Alex and the Wolves

The following text was generated with help from Adam King’s Talk to Transformer, which talks to OpenAI’s GPT-2 neural network AI to generate paragraphs of original text one word at a time. The feature image was created using Morphogen’s Artbreeder.

Alex and the Wolves

Alex and the Wolves

Alex gasped. Something big was close.

Alex was making his way back to camp when the sound of distant baying rose from a distance.

He decided to stop by camp. Before he started, he could hear the wolves howling nearby. He set out to his camp in silence, his stomach growling as he wondered what was wrong with it. He should have caught the feeling he was supposed to, but somehow the wolves never felt right. It was as if they never really belonged, as if each of them demanded their own space and were meant to be controlled.

He didn’t know what it was like to be lonely, to be alone.

A part of him wanted to go to touch them, to communicate with them, to nurture them, but he knew what that was like. At that moment, the need for food was too great, and he made his choice.

He swallowed the bile, knowing he had done the right thing, and continued walking away from his pack. They would wait there. This is our game, this is how we survive. I must teach them, feed them, I must keep them calm. It’s them they need me to be.

Later, outside, the drunk and his friends asked if he’d gotten the last letter.

“Yeah,” he said, a little bitterly, “but don’t worry, my mother already got the notice.”

He managed to slip out of the room he was in, gazes following him wherever he went. It didn’t seem to bother him, despite the fact that his movements felt shaky. He almost seemed distracted, and I could see him looking down, studying his hands. I didn’t have to see his expression to know that he was sweating.

His flashlight beam traced the path that led away from the group as the other members of the group all made their way back. They just happened to be more than a little distant from the spire when the light faded to show a sliver of light on the far side of the bar. For a second, they had been holding hands, making funny faces and simply enjoying the inebriated atmosphere that always greeted them here.

The tension became oppressive. Kat stepped into the path of their own footsteps, but then just as she did they all walked towards her, disappearing into the crowd of people. But as Kat walked by the group who had just stood there, her eyes drifted downwards to the bottom of her skirt and saw that they were still there.

Before Alex went to live with the wolves, his mother had become paranoid. She began making him bed nets, so that the squirrels wouldn’t crawl out of his bedroom window. Alex tells me, “My mother didn’t want us to go to them. She said, ‘I’m going to see if I can’t convince you to keep them away from you.'” He laughed nervously. His mother now lets the squirrels go out into the forest with her, but she has no real way of knowing if they’ve come back. As for Alex, he lives with his brothers and sisters.

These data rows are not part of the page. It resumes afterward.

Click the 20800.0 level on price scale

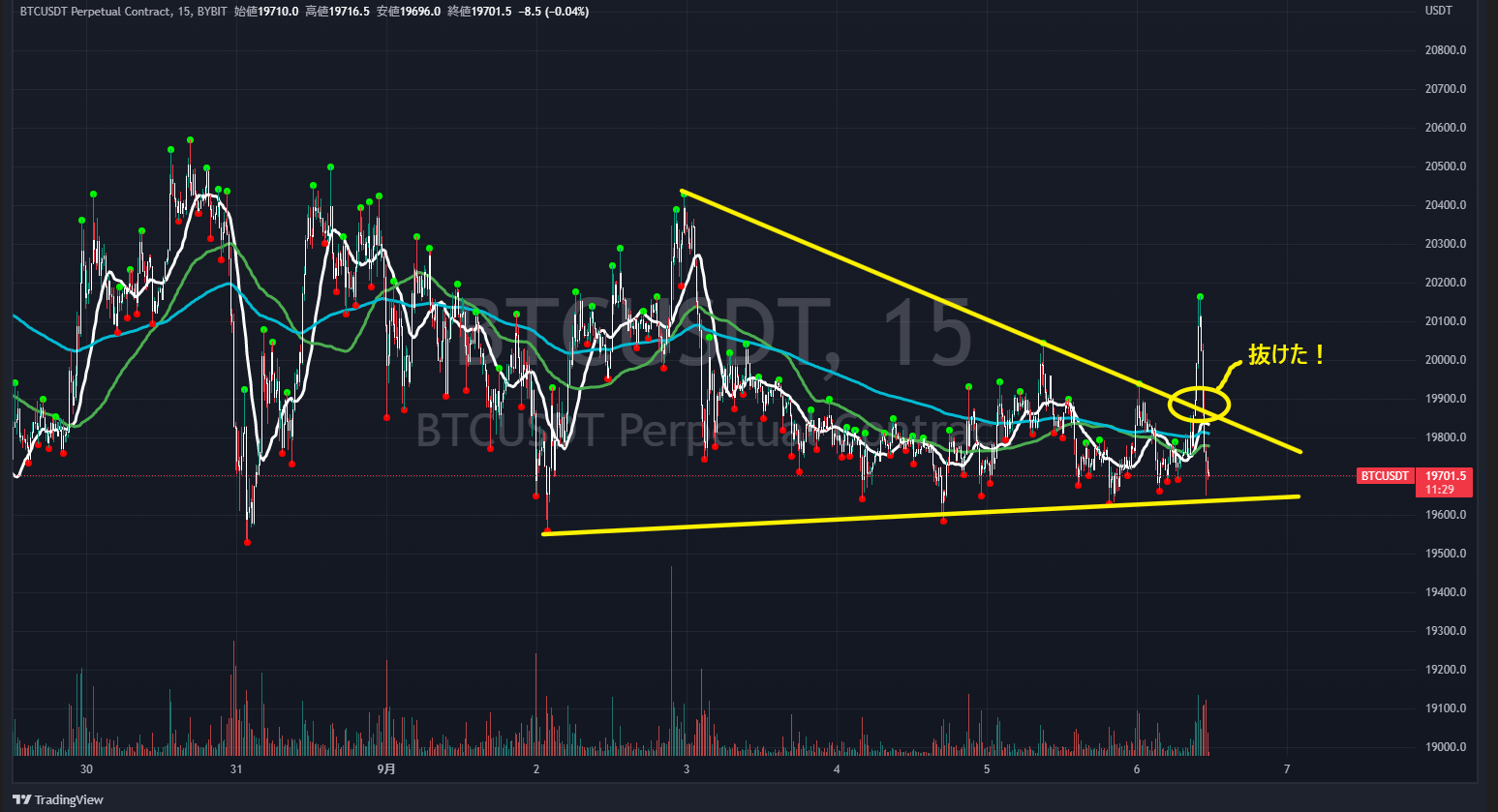click(1445, 50)
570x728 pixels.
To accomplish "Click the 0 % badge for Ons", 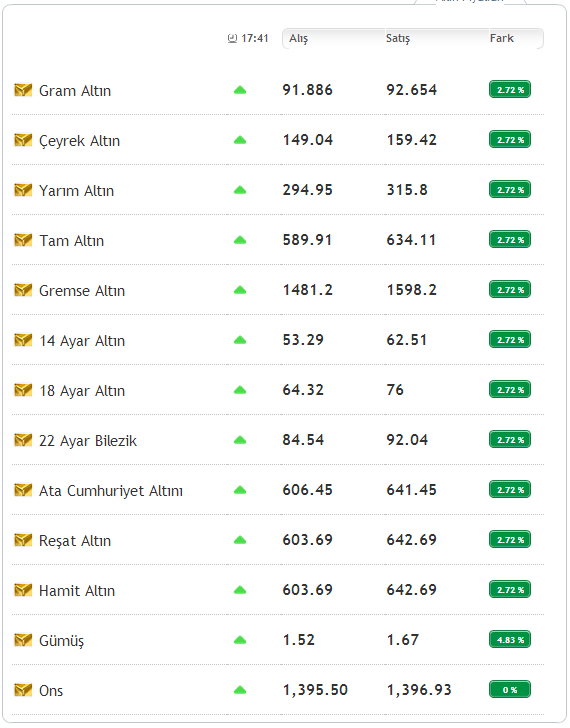I will 510,690.
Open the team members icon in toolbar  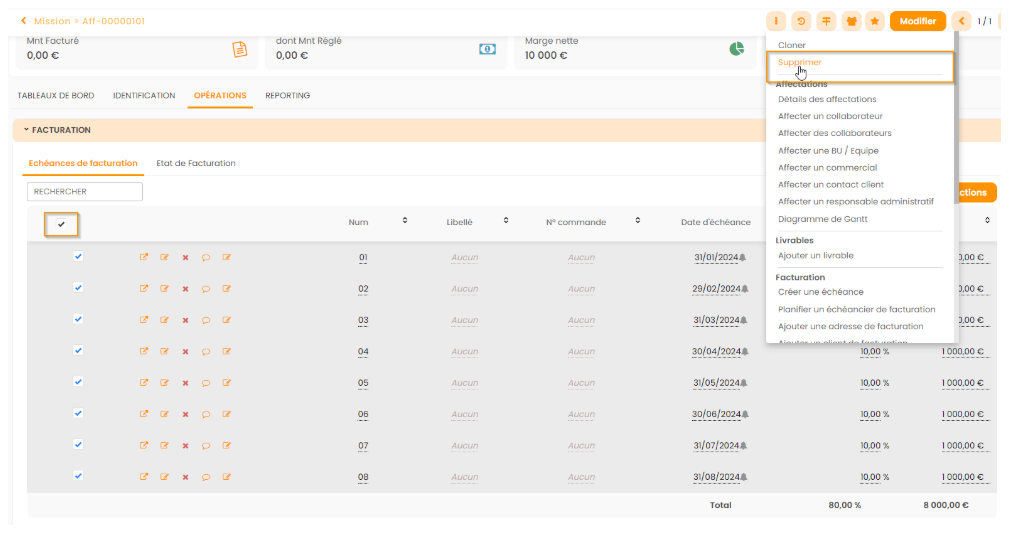coord(851,21)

What I heard at the monastery was similar to what I have heard everywhere I have traveled, and I certainly know that life under seclusion can make us think we’re somehow isolated from it. I think at any moment one might experience something more menacing or pleasant in the environment of the physical space; and though the physical distance of our habitat may make us superficially harmless, or at least humane, it is what keeps us from being absolutely harmless or humane, and to this distinction is added another more complex one: The hidden environs of the physical world are filled with thousands of communications, minute more and more than radio, by power-law waves, all passing and re-passing us, a universe which stretches out on all sides of us and is constantly in contact of some sort. This enormous and collective materiality of space is something that we, today, are entirely without consciousness of and do not acknowledge. It keeps us, in short, from the status of a stand-alone, autonomous starfaring life-form.

Alex sniffed the air. Something was there, certainly. Something that moved in the shadows, that somehow he recognized as being alive. Not like a cockroach or a wasp, but…like a living thing.


That seemed to satisfy Kirito, the white wolf. The shrill, chirping sound of an insect calling, he thought. It was like they knew something, but couldn’t tell him.

Then, and only then, did Death move closer to the wolf on the ground. Eyes widening, Kirito felt the painful sting of crystallized chlorophyll melting in his paw pad.

They say that humans are driven by fear because we have the potential to make mistakes; but if the mistake is making decisions, then we’re always going to be trapped in the spiral of error that drives us toward self-destruction.